TEXTO DEL DOCUMENTO ::
▬▬▬▬▬▬▬▬▬▬

La crisis actual que enfrenta el país es la resaca correspondiente al tamaño de la crisis que fue gestada por la
artificialidad de la solución que la paridad cambiaria representó para Argentina. Nunca un país retrocedió tanto
fuera de tiempos de guerra. Lo que era un paradigma para el FMI y el Banco Mundial se transformó en su
opuesto, como una consecuencia inevitable de haber asumido de forma tan ortodoxa las políticas de los
organismos internacionales.
Los países andinos, en particular Ecuador, Bolivia y Perú, representaron, a lo largo de los últimos años, los
mejores ejemplos de la crisis estructural de países para quienes el mercado internacional, reorganizado en los
moldes de las políticas neoliberales, no deja lugar, relegándolos a la situación de sus pares centroamericanos,
con economías primario-exportadoras totalmente dependientes del mercado de Estados Unidos. La particularidad
de estos países es la presencia de un movimiento de masas de origen rural, cuyo eje es el movimiento indígena.

▬▬▬▬▬▬▬▬▬▬

Entradas del conjunto de datos ::

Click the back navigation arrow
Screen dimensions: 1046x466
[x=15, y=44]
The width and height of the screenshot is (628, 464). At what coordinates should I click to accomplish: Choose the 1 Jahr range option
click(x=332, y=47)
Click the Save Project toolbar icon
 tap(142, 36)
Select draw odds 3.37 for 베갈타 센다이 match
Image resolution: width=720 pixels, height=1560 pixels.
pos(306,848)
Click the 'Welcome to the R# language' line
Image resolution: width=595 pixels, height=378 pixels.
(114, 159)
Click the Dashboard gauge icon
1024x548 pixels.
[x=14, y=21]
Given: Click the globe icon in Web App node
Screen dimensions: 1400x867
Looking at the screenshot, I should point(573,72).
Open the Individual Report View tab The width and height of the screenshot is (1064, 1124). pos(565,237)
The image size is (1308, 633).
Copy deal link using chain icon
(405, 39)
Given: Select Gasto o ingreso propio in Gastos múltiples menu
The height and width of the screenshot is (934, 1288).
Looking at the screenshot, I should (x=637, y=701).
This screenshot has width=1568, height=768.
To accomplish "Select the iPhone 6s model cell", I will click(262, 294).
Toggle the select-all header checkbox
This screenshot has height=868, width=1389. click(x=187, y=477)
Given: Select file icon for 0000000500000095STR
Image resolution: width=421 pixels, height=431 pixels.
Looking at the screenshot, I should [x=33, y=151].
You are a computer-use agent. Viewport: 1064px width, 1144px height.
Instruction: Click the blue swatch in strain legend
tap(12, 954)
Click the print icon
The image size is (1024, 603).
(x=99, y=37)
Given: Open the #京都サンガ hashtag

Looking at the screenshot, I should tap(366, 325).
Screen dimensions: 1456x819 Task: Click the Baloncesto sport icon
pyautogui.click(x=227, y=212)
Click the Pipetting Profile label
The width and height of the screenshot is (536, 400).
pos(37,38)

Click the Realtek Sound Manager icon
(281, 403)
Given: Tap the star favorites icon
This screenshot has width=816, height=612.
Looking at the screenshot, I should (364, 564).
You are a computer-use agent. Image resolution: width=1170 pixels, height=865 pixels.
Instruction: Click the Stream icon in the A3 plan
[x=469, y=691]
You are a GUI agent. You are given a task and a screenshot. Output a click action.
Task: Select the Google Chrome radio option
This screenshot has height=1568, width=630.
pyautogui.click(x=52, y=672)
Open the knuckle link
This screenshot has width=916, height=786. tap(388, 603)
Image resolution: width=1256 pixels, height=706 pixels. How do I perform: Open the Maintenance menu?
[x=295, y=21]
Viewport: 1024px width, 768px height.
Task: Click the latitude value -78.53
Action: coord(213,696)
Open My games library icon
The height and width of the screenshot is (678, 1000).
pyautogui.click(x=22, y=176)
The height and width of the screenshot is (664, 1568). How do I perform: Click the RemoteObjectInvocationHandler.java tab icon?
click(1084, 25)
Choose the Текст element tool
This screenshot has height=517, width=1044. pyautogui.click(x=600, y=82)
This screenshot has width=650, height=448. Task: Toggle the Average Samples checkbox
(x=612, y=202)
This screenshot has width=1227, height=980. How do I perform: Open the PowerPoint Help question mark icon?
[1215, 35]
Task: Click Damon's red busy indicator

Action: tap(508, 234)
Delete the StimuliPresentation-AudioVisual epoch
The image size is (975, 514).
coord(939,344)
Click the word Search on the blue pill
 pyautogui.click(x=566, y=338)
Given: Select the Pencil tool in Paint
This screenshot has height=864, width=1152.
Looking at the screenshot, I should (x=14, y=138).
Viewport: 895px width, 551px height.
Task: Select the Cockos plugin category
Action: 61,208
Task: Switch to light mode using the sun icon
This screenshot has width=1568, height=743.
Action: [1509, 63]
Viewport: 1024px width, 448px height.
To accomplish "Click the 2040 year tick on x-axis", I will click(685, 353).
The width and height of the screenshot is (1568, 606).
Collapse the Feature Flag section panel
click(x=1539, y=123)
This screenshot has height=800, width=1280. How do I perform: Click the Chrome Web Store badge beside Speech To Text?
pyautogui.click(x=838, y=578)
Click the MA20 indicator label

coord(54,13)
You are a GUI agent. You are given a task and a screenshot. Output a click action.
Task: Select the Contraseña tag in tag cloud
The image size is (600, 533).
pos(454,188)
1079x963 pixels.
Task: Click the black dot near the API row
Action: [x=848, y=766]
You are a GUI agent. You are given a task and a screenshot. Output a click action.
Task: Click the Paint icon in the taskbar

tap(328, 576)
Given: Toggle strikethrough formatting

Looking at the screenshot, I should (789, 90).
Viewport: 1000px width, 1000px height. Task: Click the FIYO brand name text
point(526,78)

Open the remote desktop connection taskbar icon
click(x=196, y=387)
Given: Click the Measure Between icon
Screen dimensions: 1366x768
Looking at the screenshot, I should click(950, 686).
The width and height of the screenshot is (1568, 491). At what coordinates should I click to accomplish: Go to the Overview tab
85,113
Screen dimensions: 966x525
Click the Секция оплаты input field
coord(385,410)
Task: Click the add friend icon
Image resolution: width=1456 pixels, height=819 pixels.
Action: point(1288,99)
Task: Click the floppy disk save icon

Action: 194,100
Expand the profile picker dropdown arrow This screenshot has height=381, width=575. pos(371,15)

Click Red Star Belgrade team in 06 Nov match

▬▬▬▬▬▬▬▬▬▬

TAREAS ESCRITAS ::
a) Reproduce sin cambios las filas desde la que contiene "The width and height of the screenshot is (628, 464)." hasta la que contiene "(x=99, y=37)", ambas incluidas.
b) Prolonga el texto sobre la crisis de Argentina y de los países andinos bajo las políticas neoliberales a partir de donde se detiene.

LAS RESPUESTAS ::
a)
The width and height of the screenshot is (628, 464). At what coordinates should I click to accomplish: Choose the 1 Jahr range option
click(x=332, y=47)
Click the Save Project toolbar icon
 tap(142, 36)
Select draw odds 3.37 for 베갈타 센다이 match
Image resolution: width=720 pixels, height=1560 pixels.
pos(306,848)
Click the 'Welcome to the R# language' line
Image resolution: width=595 pixels, height=378 pixels.
(114, 159)
Click the Dashboard gauge icon
1024x548 pixels.
[x=14, y=21]
Given: Click the globe icon in Web App node
Screen dimensions: 1400x867
Looking at the screenshot, I should point(573,72).
Open the Individual Report View tab The width and height of the screenshot is (1064, 1124). pos(565,237)
The image size is (1308, 633).
Copy deal link using chain icon
(405, 39)
Given: Select Gasto o ingreso propio in Gastos múltiples menu
The height and width of the screenshot is (934, 1288).
Looking at the screenshot, I should (x=637, y=701).
This screenshot has width=1568, height=768.
To accomplish "Select the iPhone 6s model cell", I will click(262, 294).
Toggle the select-all header checkbox
This screenshot has height=868, width=1389. click(x=187, y=477)
Given: Select file icon for 0000000500000095STR
Image resolution: width=421 pixels, height=431 pixels.
Looking at the screenshot, I should [x=33, y=151].
You are a computer-use agent. Viewport: 1064px width, 1144px height.
Instruction: Click the blue swatch in strain legend
tap(12, 954)
Click the print icon
The image size is (1024, 603).
(x=99, y=37)

b)
La incapacidad de las políticas neoliberales puestas en práctica a lo largo de las dos últimas décadas
profundizó la crisis social existente, sin haber conseguido retomar el desarrollo ni conquistar estabilidad política,
generando una serie de crisis institucionales, que marcan la historia política reciente de estos países, como
reflejo de una profunda crisis hegemónica. Ecuador, que no pudo contar con una experiencia relativamente
prolongada como la de Fujimori -consolidado en el poder por la estabilidad monetaria, pero también por el éxito
en el combate a las guerrillas- ni con una cierta estructura partidaria sobreviviente en Bolivia -MNR, MIR- y la
dirección política de Hugo Banzer, reflejó de forma más directa esta inestabilidad económica, social y política, con
la sucesión de presidentes electos y depuestos, la dolarización, y la elección de Lucio Gutiérrez como presidente
con el apoyo del movimiento indígena, que por primera vez en la historia del país tuvo participación directa en el
gobierno.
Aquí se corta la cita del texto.